**** Data to use ****

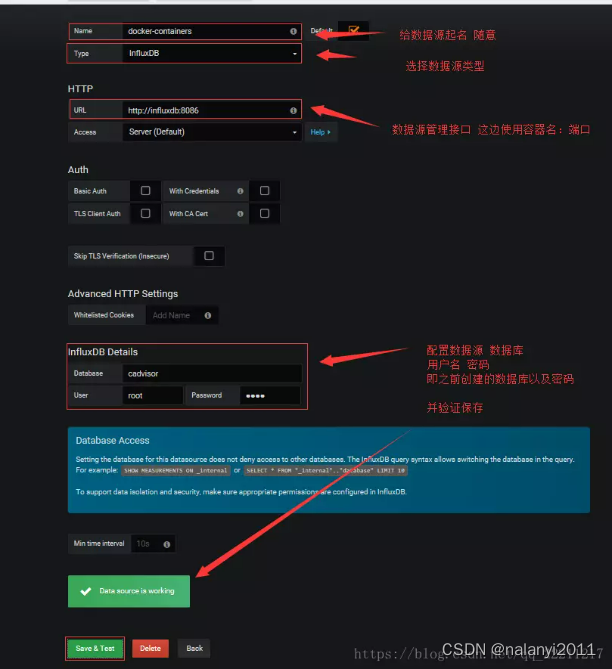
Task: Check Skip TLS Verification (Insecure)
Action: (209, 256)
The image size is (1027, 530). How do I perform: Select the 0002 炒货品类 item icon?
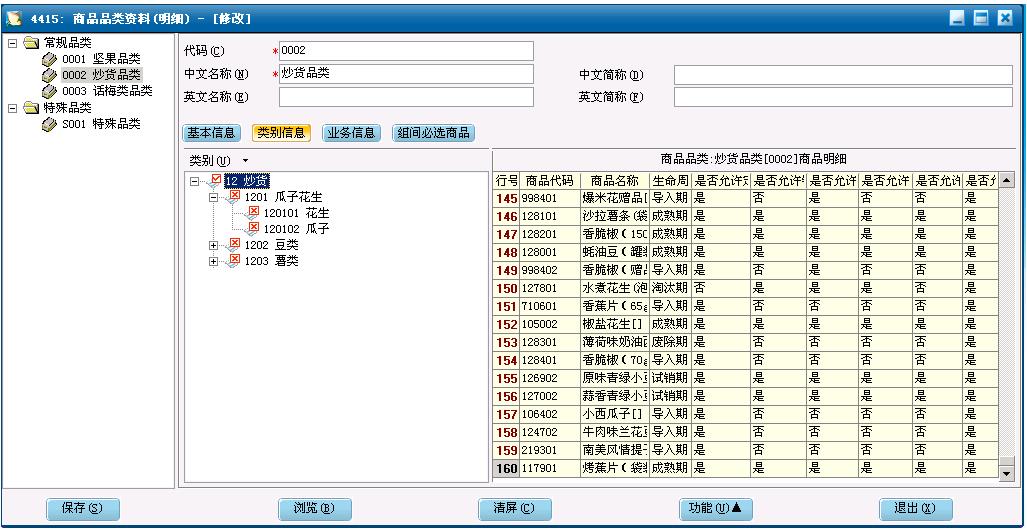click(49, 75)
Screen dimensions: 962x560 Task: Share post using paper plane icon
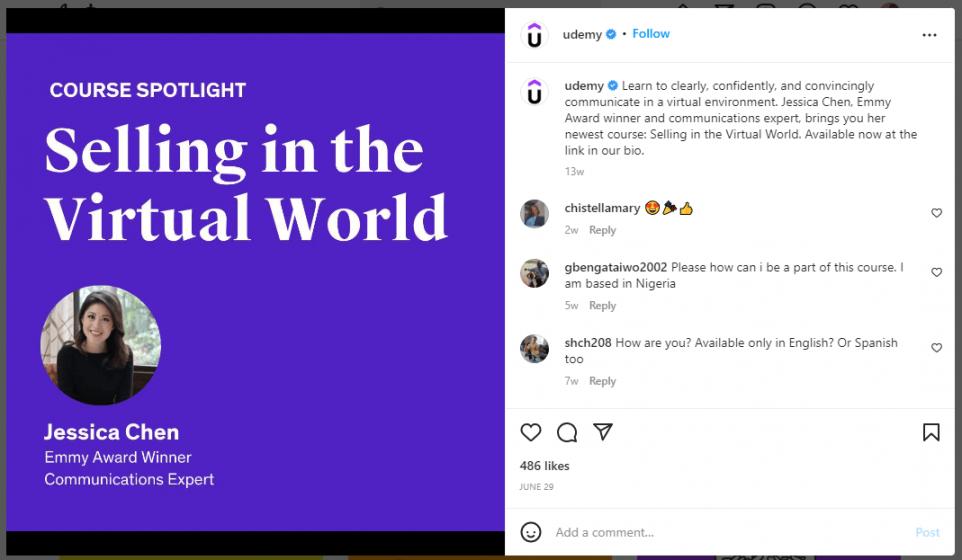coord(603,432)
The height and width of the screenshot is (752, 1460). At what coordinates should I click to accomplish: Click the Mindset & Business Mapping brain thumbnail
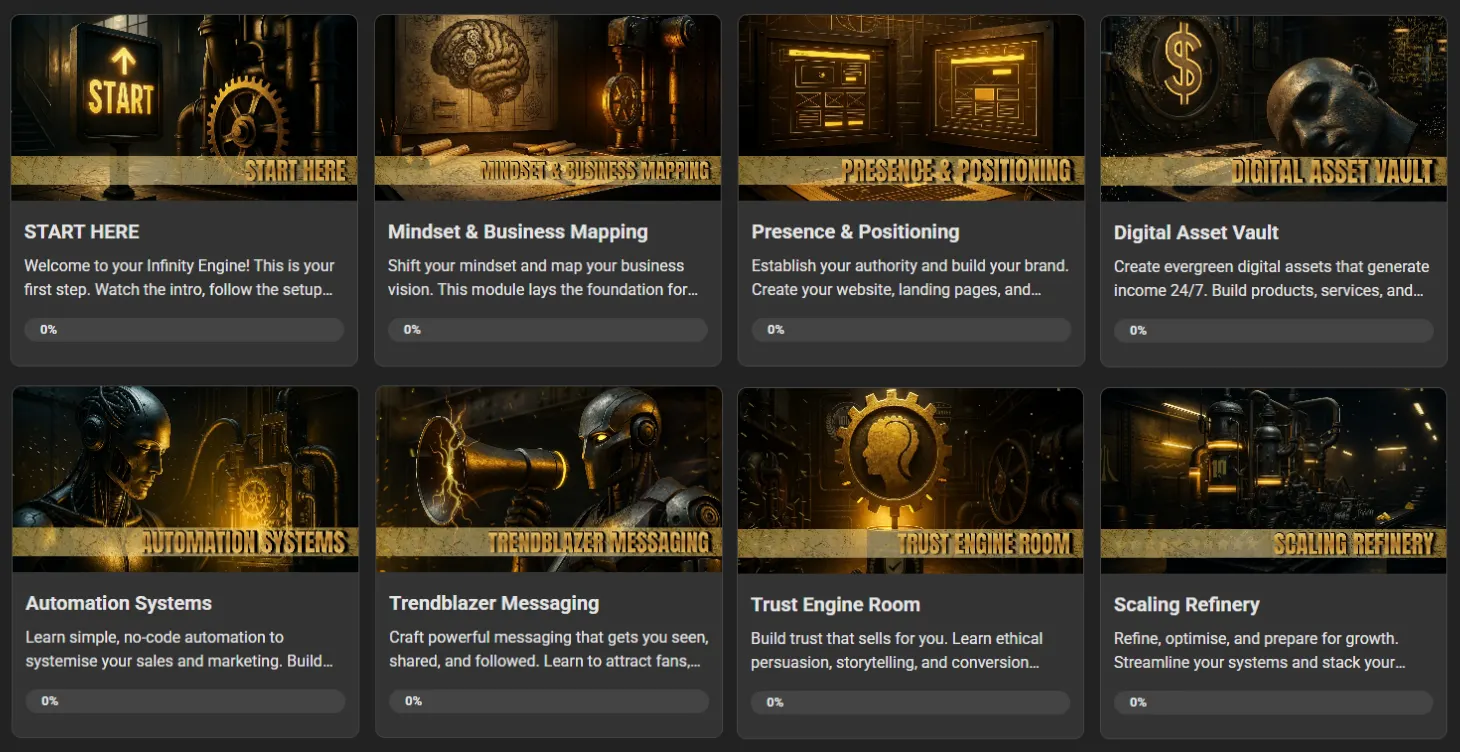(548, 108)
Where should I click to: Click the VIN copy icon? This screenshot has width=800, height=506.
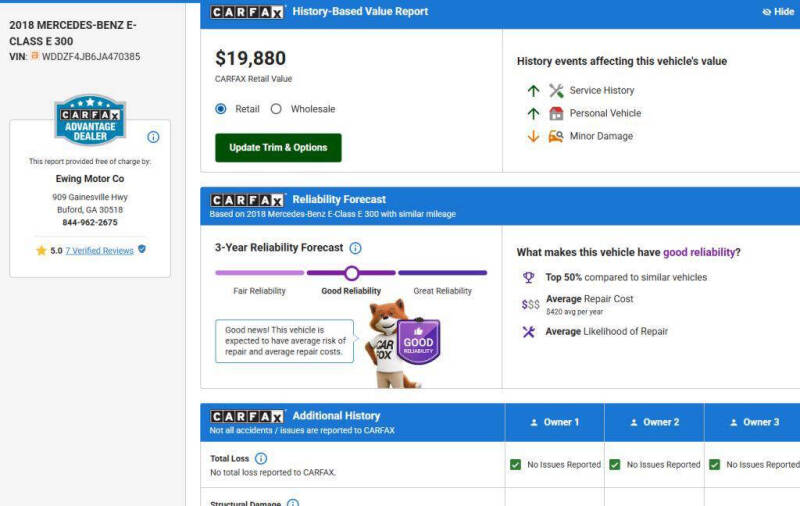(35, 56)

****

Activity:
With pictures left out, repeat exactly the lines from the one containing "The height and" through the last line of the data above, inclusive, and nothing else.

Response area:
The height and width of the screenshot is (752, 1460). At what coordinates should I click to accomplish: Click the Mindset & Business Mapping brain thumbnail
(548, 108)
Where should I click to: Click the VIN copy icon? This screenshot has width=800, height=506.
(35, 56)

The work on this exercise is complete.